- _INSTRUCTIONS FOR THE TASK_:
When a line below contains the word "Безопасный", copy that line.

- _EXERCISE DATA_:
========================================

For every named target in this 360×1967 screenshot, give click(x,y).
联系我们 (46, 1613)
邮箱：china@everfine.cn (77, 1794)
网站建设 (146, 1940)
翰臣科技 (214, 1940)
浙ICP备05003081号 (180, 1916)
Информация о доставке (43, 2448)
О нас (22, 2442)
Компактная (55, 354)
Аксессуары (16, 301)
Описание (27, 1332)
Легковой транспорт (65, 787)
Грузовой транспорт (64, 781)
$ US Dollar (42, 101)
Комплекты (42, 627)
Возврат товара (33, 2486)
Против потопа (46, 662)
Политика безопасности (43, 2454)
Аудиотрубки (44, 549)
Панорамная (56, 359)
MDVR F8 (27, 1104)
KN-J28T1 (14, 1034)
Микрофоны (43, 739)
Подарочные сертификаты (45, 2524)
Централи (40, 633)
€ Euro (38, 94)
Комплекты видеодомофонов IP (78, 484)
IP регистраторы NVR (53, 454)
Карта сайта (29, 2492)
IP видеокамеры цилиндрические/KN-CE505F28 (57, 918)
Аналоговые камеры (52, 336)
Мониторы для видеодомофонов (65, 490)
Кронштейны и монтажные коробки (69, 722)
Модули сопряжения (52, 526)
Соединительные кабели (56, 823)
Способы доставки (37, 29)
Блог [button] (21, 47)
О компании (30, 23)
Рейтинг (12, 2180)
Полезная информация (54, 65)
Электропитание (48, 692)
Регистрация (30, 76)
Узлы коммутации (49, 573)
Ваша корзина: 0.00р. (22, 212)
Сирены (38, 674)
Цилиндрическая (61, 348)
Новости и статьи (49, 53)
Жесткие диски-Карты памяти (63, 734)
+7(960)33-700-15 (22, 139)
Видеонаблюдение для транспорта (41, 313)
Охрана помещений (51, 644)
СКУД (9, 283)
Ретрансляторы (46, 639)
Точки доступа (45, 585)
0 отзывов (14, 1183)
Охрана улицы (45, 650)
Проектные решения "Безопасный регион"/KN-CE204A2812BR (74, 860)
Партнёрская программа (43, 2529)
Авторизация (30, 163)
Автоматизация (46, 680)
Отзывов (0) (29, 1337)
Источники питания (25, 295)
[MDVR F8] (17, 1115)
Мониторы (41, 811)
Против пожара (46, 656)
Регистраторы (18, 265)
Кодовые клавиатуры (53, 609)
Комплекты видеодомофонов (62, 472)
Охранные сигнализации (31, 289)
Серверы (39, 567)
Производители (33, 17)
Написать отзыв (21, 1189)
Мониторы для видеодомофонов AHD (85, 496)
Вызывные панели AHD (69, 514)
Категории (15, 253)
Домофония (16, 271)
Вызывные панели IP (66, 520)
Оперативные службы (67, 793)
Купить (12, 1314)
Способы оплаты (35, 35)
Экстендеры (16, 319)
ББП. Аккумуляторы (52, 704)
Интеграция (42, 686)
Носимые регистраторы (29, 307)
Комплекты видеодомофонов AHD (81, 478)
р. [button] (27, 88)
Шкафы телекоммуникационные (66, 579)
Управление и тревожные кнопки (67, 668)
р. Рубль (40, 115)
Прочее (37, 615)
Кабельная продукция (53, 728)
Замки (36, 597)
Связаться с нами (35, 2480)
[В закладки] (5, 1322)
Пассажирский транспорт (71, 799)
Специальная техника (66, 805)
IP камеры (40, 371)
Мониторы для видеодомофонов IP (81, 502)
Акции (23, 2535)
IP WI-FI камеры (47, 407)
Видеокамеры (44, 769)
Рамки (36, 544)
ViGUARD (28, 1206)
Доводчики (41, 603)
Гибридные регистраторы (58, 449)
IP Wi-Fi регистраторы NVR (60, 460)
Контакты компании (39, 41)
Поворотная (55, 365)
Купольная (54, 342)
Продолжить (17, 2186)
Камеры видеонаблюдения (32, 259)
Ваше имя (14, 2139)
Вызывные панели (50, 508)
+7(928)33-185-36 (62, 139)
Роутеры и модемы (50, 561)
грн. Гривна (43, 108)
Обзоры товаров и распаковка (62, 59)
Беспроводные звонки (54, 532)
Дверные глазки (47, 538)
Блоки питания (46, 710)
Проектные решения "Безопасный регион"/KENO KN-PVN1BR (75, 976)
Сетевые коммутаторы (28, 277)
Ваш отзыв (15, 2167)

========================================

- _PROBLEM SOLUTION_:
Проектные решения "Безопасный регион"/KN-CE204A2812BR (74, 860)
Проектные решения "Безопасный регион"/KENO KN-PVN1BR (75, 976)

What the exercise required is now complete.